I would also add that the Sieve of Eratosthenes is an algorithm you should know how to do from memory. Prime numbers show up in a lot of algorithm challenges on interviews, and if you don’t know it, it looks bad.
once again I’m getting the right answers in the console but FCC won’t let me pass. Just wanted to double check to see it’s not me.
function primeSummation(num) {
const sieves = new Array(num).fill(true)
for (let i = 2; i < Math.sqrt(num); i++){
for (let j = i*i; j < num; j += i){
if (sieves[i]){
sieves[j] = false
}
}
}
return sieves.reduce((a,b,i)=>{
if (b && i > 1 ){
a += i
}
return a
}, 0)
}
primeSummation(2000000);
Let’s not insult. There are a lot of good coders who don’t use semicolons. And it is not an issue in this case. (Technically it can matter sometimes, but not here.)
I’m trying to understand what you are doing. First of all, I will say that this is a good first attempt at a sieve.
Here:
const sieves = new Array(num).fill(true)
If you are using the index to represent the number you are testing (essentially wasting slot 0, but OK) don’t you need to do num+1? If num is 10, this will only give you indexes up to 9.
I like that your i loop only goes up to Math.sqrt(num), but rather than calculate that every time, why not save it in a variable in the line before?
I think your if (sieves[i]) is in the wrong place. Shouldn’t it be outside the j loop? If sieves[i] is not prime, then there is no need to do the j loop because all the multiples of i have already been marked.
And:
for (let j = i*i; ...
Should that be i*i there? Don’t you want to start at i*2?
And in your reduce, rather than check i > 1 2000000 times, why not just manually set those two indices as false before you begin - seems faster.
Yes, but it’s very strict on the time controls. They want you to get an efficient solution. Trust me, that’s the kind of thing that can happen on a job interview. If it’s any consolation, I’m having a hard time getting it to pass.
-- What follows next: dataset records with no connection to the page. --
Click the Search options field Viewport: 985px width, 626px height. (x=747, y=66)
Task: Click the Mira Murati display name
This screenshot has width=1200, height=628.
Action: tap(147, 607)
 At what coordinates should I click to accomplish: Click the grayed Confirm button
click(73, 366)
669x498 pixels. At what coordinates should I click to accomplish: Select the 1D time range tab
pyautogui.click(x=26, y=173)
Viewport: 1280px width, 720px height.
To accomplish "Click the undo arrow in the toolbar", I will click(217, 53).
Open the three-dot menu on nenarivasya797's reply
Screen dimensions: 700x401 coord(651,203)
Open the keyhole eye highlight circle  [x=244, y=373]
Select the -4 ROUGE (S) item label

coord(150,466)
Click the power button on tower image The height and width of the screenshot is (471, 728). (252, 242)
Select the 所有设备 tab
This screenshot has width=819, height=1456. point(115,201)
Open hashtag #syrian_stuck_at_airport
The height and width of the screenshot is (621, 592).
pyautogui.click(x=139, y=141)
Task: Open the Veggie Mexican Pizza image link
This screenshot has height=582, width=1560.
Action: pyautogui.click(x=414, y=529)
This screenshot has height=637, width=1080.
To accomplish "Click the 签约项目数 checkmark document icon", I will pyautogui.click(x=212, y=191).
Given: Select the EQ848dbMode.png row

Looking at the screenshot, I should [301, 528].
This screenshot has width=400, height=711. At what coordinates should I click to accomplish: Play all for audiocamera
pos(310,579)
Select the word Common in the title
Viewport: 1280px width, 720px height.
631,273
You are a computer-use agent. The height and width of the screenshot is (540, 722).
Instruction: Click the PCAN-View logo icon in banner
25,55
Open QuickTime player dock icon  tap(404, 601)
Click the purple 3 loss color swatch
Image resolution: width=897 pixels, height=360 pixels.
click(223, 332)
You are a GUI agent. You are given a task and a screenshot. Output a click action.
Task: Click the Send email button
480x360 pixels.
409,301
A thought, what if instead of filling the array with true, what if you just left them undefined? It would be a little faster. Then the array would represent not primes, instead of primes.
Actually, I just looked at the github and it seems like there was a discussion a few months ago about the time controls being too difficult for this one and there was no working solution. I don’t know if it got fixed or if it did, if it’s made it to the site yet.
I think I’ve made mine about as efficient as I can and it still won’t pass. I wouldn’t worry about it. This site isn’t perfect and there are some things being improved. You’ve learned a lot from this. At the very least, hopefully you’ll remember how to make a sieve. I’ll keep thinking about this, but I don’t think I can make one that passes.
Yeah. But you got a working solution! You solved it! I think the FCC test just needs some tweaking. But I would take a look at those optimizations I mentioned and understand why. And then move on. Good work.
Your algorithm is using an innner loop.
This increases the time complexity to O(n^2)
I would highly suggest figuring out how to refactor it to a superior time complexity of O(2n) or O(nlog(n))
I am referring to “Big Omicron” by the way aka Big-O notation.
If you have no clue what I’m talking about, learn it, deal with it, endure the pain of understanding it.